- [EXERCISE INPUT]:
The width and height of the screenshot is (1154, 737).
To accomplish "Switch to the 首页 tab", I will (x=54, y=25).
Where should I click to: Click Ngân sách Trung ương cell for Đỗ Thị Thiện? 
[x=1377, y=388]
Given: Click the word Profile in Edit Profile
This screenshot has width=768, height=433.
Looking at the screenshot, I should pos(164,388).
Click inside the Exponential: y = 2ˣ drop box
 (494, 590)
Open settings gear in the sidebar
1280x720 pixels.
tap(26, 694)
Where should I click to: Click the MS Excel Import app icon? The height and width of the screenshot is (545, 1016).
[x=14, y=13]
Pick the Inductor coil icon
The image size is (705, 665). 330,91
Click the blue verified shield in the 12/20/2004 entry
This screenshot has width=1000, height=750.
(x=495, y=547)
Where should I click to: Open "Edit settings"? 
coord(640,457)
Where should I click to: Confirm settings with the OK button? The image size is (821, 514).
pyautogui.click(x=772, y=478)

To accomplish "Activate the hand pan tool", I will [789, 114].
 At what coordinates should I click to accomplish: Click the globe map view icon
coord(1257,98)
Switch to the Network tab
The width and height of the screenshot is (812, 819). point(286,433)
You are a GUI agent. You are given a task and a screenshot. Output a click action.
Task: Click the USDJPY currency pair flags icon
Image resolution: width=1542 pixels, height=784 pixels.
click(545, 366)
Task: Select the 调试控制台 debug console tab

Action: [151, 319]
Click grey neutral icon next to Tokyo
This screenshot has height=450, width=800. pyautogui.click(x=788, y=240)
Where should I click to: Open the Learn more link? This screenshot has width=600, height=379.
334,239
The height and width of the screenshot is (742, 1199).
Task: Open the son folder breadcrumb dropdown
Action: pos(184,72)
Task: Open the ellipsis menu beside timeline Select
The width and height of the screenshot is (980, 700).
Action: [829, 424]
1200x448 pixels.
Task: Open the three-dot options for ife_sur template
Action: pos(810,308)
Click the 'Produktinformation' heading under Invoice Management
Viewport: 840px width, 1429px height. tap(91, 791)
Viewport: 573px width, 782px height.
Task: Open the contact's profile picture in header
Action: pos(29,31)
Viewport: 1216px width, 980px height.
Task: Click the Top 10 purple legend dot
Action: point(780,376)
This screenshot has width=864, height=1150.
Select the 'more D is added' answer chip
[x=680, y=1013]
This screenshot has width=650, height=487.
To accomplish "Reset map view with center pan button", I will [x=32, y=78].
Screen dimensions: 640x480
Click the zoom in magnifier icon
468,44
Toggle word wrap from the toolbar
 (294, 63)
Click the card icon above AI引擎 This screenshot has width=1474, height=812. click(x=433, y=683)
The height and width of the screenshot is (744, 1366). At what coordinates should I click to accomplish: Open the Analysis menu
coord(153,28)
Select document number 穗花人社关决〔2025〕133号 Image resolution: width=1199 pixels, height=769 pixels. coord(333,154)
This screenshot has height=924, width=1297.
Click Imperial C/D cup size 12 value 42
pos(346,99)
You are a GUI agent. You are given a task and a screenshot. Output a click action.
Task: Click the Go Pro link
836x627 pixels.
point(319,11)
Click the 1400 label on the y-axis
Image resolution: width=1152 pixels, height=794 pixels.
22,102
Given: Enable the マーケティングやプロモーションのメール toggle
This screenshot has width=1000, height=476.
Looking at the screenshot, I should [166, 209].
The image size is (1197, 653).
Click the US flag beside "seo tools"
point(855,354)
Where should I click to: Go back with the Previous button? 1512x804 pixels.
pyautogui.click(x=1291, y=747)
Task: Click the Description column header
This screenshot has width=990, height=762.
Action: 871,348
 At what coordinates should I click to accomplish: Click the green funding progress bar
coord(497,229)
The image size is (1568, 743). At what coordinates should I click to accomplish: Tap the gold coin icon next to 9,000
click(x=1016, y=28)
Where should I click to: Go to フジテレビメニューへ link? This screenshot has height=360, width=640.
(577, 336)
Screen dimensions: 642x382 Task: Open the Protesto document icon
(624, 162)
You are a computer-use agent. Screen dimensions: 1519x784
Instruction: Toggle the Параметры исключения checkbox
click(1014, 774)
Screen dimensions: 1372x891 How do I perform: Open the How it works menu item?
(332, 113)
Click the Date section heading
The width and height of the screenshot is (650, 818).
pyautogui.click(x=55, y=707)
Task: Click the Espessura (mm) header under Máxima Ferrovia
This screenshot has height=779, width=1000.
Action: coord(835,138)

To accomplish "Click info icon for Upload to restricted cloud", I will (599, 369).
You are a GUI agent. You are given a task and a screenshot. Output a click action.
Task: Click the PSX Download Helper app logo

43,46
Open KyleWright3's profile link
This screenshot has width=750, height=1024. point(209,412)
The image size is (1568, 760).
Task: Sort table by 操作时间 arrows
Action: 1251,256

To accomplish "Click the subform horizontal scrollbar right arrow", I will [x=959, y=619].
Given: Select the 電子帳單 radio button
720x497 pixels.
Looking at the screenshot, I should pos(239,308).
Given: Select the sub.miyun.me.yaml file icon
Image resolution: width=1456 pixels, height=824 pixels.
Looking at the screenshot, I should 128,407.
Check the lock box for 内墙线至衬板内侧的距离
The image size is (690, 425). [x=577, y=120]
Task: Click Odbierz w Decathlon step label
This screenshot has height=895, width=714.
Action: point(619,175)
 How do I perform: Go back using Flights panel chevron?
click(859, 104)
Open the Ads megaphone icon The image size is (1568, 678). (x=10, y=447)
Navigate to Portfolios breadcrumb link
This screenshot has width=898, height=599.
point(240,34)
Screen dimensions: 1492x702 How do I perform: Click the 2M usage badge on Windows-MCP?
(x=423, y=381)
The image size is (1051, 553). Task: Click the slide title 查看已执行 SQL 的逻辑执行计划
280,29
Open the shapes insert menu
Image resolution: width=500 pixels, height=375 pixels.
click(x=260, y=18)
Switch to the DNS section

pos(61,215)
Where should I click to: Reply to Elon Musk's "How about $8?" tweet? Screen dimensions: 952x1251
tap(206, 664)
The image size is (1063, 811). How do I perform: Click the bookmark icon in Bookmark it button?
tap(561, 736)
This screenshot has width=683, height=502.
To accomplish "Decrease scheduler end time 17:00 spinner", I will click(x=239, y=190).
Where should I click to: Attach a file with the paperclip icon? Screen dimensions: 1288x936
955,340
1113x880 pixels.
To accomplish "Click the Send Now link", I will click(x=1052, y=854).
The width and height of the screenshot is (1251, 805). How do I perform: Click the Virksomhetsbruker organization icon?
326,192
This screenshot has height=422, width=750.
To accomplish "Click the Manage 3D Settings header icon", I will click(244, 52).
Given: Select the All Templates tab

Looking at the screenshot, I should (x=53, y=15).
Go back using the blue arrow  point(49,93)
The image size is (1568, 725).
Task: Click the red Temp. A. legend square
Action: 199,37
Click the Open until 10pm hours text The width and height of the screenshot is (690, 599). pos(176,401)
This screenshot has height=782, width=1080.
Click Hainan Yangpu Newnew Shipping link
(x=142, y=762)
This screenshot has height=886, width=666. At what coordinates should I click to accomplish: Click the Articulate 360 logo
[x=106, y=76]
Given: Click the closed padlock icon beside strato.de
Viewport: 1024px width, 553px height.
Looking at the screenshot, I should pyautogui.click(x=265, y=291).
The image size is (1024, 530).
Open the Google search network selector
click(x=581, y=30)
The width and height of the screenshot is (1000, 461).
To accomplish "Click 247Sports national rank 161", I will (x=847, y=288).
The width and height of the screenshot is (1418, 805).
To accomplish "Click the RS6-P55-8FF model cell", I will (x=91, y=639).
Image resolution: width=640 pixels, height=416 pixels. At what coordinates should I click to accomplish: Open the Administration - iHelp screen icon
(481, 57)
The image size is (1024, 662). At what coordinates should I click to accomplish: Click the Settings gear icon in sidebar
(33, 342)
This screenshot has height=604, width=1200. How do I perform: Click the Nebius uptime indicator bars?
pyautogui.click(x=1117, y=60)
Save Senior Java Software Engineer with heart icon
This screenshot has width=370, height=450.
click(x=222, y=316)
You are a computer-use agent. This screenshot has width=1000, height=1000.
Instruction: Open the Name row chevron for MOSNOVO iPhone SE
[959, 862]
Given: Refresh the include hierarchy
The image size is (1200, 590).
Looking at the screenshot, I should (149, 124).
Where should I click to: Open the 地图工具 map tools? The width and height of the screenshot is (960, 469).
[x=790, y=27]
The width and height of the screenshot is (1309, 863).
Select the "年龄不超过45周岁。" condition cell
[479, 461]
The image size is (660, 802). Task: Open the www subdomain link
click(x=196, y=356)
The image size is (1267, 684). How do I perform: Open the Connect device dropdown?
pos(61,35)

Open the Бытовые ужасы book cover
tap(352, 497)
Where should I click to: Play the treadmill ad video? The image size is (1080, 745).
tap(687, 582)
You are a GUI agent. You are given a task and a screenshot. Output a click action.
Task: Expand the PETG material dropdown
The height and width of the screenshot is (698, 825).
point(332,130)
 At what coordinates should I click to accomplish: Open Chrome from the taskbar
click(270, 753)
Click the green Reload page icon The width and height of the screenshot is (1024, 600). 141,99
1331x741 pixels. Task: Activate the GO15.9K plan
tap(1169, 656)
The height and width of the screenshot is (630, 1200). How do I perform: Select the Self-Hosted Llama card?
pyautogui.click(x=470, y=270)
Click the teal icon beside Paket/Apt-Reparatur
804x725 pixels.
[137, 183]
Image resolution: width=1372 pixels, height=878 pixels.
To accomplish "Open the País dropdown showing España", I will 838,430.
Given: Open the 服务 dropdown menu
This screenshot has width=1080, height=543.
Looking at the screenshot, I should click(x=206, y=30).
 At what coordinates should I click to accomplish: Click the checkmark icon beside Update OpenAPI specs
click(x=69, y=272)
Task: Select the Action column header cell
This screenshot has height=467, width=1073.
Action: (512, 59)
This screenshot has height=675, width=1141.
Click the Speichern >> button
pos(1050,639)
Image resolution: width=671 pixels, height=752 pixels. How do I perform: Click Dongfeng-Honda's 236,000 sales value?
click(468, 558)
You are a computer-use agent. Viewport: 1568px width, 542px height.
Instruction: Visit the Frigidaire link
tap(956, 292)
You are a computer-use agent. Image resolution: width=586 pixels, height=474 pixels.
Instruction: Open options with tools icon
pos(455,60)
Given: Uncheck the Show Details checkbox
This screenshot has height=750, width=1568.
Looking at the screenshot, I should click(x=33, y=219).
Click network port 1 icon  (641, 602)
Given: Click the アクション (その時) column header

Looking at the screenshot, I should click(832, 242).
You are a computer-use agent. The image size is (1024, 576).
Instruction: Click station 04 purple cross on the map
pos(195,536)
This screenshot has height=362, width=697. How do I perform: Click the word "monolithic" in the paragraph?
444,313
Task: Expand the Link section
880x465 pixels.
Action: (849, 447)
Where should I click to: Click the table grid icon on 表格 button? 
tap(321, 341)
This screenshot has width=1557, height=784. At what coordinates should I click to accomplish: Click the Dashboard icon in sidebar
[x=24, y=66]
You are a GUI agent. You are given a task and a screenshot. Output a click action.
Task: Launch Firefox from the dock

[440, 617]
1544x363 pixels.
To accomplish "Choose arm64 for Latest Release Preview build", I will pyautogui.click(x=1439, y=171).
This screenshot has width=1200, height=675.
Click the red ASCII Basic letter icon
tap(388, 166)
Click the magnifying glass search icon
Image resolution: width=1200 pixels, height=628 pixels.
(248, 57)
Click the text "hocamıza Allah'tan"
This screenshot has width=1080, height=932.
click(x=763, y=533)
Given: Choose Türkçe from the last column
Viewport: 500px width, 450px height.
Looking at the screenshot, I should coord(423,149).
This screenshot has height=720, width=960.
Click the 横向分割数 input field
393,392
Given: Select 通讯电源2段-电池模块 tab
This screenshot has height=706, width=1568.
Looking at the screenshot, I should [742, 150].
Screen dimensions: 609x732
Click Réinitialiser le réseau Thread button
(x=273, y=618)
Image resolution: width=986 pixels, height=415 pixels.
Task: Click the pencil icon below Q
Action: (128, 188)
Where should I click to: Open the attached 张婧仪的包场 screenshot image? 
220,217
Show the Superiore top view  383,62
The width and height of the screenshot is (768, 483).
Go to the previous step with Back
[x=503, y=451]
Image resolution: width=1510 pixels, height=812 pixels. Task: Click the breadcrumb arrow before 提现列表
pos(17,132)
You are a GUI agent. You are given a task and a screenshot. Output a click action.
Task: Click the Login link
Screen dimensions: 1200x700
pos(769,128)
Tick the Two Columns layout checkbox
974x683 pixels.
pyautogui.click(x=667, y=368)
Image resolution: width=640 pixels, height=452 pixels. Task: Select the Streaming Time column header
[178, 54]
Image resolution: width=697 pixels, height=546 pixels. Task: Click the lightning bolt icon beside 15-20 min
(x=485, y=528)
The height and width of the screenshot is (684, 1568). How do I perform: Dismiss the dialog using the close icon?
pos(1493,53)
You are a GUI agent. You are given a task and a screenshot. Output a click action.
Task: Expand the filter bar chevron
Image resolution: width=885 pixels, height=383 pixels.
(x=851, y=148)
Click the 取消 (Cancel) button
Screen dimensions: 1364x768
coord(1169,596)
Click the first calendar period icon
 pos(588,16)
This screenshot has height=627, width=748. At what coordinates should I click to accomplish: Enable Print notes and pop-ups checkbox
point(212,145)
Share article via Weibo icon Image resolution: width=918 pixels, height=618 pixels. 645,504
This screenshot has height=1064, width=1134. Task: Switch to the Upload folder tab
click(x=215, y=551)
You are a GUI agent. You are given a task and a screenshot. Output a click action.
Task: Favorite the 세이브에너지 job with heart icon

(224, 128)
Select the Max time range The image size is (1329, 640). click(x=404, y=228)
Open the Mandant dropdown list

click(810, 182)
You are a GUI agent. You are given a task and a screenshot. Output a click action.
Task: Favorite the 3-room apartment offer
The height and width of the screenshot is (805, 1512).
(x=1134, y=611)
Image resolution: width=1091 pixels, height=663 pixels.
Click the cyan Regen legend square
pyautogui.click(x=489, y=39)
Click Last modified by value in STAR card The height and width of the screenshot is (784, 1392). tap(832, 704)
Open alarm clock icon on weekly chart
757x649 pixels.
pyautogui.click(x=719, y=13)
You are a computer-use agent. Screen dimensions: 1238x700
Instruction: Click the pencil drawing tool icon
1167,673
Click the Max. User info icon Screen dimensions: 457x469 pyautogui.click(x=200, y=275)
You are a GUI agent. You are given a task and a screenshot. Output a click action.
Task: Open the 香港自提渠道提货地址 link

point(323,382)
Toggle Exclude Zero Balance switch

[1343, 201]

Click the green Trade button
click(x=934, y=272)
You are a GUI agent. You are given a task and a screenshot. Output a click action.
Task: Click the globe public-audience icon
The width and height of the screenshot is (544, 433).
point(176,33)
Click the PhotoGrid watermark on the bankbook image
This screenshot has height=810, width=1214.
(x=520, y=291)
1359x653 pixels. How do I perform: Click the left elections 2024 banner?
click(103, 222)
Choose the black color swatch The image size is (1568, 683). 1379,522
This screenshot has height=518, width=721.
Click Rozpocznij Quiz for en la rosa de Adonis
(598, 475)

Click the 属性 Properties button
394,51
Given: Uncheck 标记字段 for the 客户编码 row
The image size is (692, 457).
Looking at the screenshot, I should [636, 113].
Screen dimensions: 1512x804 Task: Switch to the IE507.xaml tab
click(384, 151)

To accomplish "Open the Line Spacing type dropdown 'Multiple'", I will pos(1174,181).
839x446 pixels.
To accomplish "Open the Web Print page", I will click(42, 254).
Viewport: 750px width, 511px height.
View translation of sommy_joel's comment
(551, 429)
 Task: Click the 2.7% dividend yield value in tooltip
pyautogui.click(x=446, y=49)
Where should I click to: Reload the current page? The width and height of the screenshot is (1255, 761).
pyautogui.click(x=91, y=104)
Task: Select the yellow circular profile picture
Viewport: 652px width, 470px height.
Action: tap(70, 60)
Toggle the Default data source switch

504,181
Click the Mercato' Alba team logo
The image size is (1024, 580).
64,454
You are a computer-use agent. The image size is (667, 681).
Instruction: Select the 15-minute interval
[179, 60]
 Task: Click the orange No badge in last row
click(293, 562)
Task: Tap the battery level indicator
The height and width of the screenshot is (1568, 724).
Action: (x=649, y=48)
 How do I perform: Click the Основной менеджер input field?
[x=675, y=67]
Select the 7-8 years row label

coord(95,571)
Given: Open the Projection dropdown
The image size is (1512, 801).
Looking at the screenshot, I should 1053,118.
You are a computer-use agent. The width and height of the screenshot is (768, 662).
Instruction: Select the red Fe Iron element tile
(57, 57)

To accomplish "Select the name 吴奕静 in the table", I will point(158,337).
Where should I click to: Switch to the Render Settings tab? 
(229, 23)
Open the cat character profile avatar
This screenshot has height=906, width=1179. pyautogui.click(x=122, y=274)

- [REQUIRED WORK]: Determine how many lines of the data include the word "Choose". Reply with the count and no other text.

- [EXERCISE RESPONSE]: 3